TL;DR; Jump straight to the visualisation
Let’s say you wanted to briefly know what was happening in the last couple of years (think any number).
If the number is in range of millions, or billions, then Stephen Hawking's Universe and Neil deGrasse Tyson's Cosmos series, or A Short History of Nearly Everything might be good starting point.
If the number is in range of thousands, or hundreds, some options might be to binge watch Crash Course World History series, listen to Dan Carlin's Hardcore History podcast, or perhaps read Sapiens: A Brief History of Humankind.
If the number is in smaller range and you’re interested more in the US, A People's History of the United States and Economix can give some answers.
So that’s what happened.

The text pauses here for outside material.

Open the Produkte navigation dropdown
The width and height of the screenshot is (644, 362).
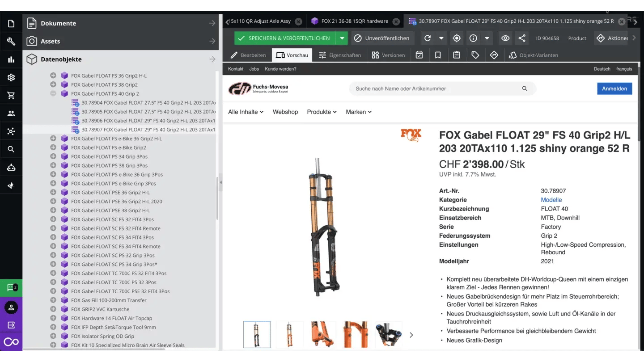point(321,112)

But what was being written about in the news?
There are many online newspaper archives to scan through, to get in-depth look.
Fortunately, computers can do the hard work. One of the archives that is both extensive and understandable by computer is New York Times TimesMachine which offers digitized prints since 1851 until today. The archive is also available for search in the online version.
For developers (and computers), there is New York Times Archive API.
Every article contains it’s headline and excerpt of the text. Some of the texts were extracted from digital scans of the prints, so there are some mispellings.
Both headline and excerpt of the text are split into words based on following rules
- words are separated by space, or dash (therefore Hong Kong would be split to “Hong” and “Kong”)
- typos are not corrected
- numbers, emails, phone numbers, websites are ignored
Applying the rules to all 14,076,651 articles published between 1851 and 2022 yields 1,689,503 unique words.
For comparison, Oxford English Dictionary contains over 600,000 words.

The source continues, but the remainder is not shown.